Morley has a long career as an investigative reporter and editor for the Washington Post, The New Republic and The Nation. On a daily basis, he manages a website entitled JFK Facts, which he has had since 2012, i.e. the year before the 50th anniversary of Kennedy's assassination, which is now available on Substack. Morley is also vice president of The Mary Ferrell Foundation, which collects and analyzes historical documents with a critical eye on a series of political assassinations in the 1960s, as well as on Watergate and its aftermath, where there are many episodes of abuse of the intelligence service.
Morley began his journalistic career in the 1980s covering the CIA's role in Cuba and in civil wars in El Salvador and Nicaragua.
He elaborates:
“That was my entrance into the CIA, not the assassination of Kennedy. I felt it was in the past, and I had no sources in the CIA, had nothing to add, but in 1992, Congress passed a law following Oliver Stone's film JFK, which required the authorities to release all documents related to the case . It sounded to me like a gold mine of good stories. I already knew quite a bit about the CIA, its history and crimes, but for me it wasn't about unraveling the conspiracy that Stone presented in his film, more about finding a lot of good stories.”
All documents were to be released
The 1992 law required the authorities to make all documents available no later than 25 years later, i.e. in 2017, but both Donald Trump and Joe Biden have agreed to a request from the CIA and FBI to continue to keep a small 4,000 documents behind lock and key, even if it contradicts the adopted law.
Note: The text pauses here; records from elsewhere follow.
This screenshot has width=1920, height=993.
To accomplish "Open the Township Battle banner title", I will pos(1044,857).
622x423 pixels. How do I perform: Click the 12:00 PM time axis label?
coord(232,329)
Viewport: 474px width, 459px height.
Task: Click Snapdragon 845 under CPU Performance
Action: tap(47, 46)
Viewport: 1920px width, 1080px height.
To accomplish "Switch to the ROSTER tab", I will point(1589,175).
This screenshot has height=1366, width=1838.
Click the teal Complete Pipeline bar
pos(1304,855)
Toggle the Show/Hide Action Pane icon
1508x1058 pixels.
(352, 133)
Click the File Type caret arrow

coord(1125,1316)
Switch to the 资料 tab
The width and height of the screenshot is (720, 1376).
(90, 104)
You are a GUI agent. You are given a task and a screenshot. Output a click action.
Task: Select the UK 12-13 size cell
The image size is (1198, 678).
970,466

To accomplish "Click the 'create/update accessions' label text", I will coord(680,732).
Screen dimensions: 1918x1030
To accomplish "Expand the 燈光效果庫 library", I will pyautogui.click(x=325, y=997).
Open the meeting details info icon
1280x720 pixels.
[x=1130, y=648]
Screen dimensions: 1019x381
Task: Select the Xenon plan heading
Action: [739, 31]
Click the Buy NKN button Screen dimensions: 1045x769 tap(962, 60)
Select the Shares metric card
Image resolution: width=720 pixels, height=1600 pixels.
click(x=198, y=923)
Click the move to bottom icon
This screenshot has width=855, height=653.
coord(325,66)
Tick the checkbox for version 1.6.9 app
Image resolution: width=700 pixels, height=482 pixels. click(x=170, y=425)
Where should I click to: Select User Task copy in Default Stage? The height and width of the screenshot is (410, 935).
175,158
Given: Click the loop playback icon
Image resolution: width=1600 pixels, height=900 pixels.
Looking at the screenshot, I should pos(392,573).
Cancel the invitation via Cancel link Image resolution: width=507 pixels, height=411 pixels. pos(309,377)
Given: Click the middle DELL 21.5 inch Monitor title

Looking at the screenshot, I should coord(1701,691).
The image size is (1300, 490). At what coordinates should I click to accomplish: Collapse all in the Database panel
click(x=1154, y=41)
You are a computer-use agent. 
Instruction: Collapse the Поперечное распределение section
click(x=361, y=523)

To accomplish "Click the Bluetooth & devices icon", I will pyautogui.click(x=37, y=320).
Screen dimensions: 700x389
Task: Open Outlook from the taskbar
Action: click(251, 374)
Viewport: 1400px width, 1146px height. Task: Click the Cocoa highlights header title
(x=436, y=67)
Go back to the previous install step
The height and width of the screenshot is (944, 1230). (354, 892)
This has been done with reference to the protection of methods and national security.
Following Morley's announcement of a new exposé on the JFK assassination, I connected with him through a mutual friend and was given the opportunity to see the exposé before it was published last week, whereupon I interviewed Morley about his years of digging into the JFK mystery , which, among many things, resulted in a 16-year legal battle with the CIA over access to files relating to Lee Harvey Oswald and the Kennedy assassination. Morley is convinced that the key to solving the Kennedy assassination lies in the CIA's files on Oswald.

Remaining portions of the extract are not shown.